Now when Jesus heard this, he withdrew from there in a boat to a lonely place apart. But when the crowds heard it, they followed him on foot from the towns. As he went ashore he saw a great throng; and he had compassion on them, and healed their sick. When it was evening, the disciples came to him and said, “This is a lonely place, and the day is now over; send the crowds away to go into the villages and buy food for themselves.” Jesus said, “They need not go away; you give them something to eat.” They said to him, “We have only five loaves here and two fish.” And he said, “Bring them here to me.” Then he ordered the crowds to sit down on the grass; and taking the five loaves and the two fish he looked up to heaven, and blessed, and broke and gave the loaves to the disciples, and the disciples gave them to the crowds. And they all ate and were satisfied. And they took up twelve baskets full of the broken pieces left over. And those who ate were about five thousand men, besides women and children. (Matthew 14: 13-21)
To fully appreciate this scripture, we should be mindful of what Matthew wrote about immediately prior to this event: the violent and heinous murder of John the Baptist by Herod the tetrarch.
Upon hearing the news, Jesus retires to a quiet place to process the death of his cousin.

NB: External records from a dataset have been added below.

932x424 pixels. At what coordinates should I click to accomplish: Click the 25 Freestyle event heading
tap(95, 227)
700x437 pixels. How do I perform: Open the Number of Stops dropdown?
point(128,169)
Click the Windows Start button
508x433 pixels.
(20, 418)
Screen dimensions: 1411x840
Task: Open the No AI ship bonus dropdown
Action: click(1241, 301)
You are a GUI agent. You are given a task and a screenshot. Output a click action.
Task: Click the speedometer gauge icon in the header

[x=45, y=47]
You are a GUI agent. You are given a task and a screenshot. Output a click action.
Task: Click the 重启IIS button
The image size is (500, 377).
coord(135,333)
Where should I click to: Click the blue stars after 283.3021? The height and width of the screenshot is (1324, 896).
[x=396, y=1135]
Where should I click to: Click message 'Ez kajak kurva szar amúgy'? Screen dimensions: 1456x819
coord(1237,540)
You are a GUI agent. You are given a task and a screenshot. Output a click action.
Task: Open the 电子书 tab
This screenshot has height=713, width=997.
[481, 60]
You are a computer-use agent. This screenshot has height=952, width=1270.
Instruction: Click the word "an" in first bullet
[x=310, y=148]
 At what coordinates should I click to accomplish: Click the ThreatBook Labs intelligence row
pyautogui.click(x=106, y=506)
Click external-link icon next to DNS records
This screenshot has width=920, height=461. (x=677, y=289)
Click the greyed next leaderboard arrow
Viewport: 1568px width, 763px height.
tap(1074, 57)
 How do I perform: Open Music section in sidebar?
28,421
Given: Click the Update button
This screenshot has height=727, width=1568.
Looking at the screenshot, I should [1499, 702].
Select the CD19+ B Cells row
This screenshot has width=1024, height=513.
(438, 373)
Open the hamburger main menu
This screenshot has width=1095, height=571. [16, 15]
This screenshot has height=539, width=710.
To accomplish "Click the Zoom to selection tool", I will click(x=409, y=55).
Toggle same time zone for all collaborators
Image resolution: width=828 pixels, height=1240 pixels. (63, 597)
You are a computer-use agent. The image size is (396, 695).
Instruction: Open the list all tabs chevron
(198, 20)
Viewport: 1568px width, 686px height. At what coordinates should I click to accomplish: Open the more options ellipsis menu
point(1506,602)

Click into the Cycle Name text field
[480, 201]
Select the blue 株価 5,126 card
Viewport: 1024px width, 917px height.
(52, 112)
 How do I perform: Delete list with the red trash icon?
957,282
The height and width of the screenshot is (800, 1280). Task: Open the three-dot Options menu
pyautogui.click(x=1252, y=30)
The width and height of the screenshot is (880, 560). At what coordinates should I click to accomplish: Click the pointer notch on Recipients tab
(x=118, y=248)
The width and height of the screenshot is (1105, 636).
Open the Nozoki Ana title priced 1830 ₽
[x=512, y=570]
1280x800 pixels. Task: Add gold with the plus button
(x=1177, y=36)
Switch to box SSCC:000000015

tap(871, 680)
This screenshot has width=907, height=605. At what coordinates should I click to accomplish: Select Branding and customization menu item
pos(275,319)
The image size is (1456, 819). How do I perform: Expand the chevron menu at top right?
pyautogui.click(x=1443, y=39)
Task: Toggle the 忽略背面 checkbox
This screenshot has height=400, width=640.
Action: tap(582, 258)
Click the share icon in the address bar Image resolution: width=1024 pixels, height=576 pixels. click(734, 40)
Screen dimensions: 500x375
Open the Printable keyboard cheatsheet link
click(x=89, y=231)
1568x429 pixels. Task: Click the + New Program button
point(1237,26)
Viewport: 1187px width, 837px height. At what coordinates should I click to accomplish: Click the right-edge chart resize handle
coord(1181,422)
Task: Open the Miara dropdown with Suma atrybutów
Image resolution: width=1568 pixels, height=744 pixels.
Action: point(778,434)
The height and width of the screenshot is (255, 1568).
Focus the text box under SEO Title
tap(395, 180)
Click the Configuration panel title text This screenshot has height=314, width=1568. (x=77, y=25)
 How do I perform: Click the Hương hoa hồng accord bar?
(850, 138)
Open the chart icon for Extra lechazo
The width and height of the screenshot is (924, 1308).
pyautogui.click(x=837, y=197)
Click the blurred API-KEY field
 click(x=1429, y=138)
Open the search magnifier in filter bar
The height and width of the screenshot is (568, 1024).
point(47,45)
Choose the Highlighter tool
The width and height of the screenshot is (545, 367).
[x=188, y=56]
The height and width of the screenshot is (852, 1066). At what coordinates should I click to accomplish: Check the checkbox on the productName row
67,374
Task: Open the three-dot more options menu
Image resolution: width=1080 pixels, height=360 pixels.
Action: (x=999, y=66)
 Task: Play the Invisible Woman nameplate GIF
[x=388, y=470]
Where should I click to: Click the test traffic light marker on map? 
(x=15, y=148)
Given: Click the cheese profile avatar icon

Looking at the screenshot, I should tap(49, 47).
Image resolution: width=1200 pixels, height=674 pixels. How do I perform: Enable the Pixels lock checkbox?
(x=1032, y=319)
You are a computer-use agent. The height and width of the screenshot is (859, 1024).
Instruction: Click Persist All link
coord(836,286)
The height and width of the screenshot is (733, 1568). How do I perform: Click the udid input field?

We have all been in this scene in different ways. Perhaps we found ourselves overcome with grief over the passing on someone we loved deeply. Or perhaps our grief has been engendered by a debilitating illness. Or perhaps our grief comes from a storm of pessimistic, inner thoughts and anxieties that never seem to leave us.
Some are numbed by the grief. Others make a firm resolve to move beyond it after the tears. And then there are others who, for the moment, decide that they must use the moment to help others.
I well remember a parish in Panama that I was blessed to serve. There were three women who, independently, decided that they would use the death of one of the children to help others move through their grief.
As with Jesus in this gospel, they reached inside and drew on an inner strength to reach out to help others.
I use the phrase “as with Jesus,” because that is who they were in these moments of outreach and tenderness. They displayed his love, his tenderness, his compassion, his tenderness to help others.
In those moments, they learned that the more they went beyond themselves, the more they acted selflessly, the more they cared, they mirrored Jesus Christ.
I will always remember them for the mark they left on my heart.
That is possible for each of us.
It begins when we recognize that much of what is happening around us can scar us if we let the negativity envelop us. To counter that, we too must withdraw to a quiet place. It need not be a physical location but it can well be into prayer, into our deepest thoughts, into our deep, personal space.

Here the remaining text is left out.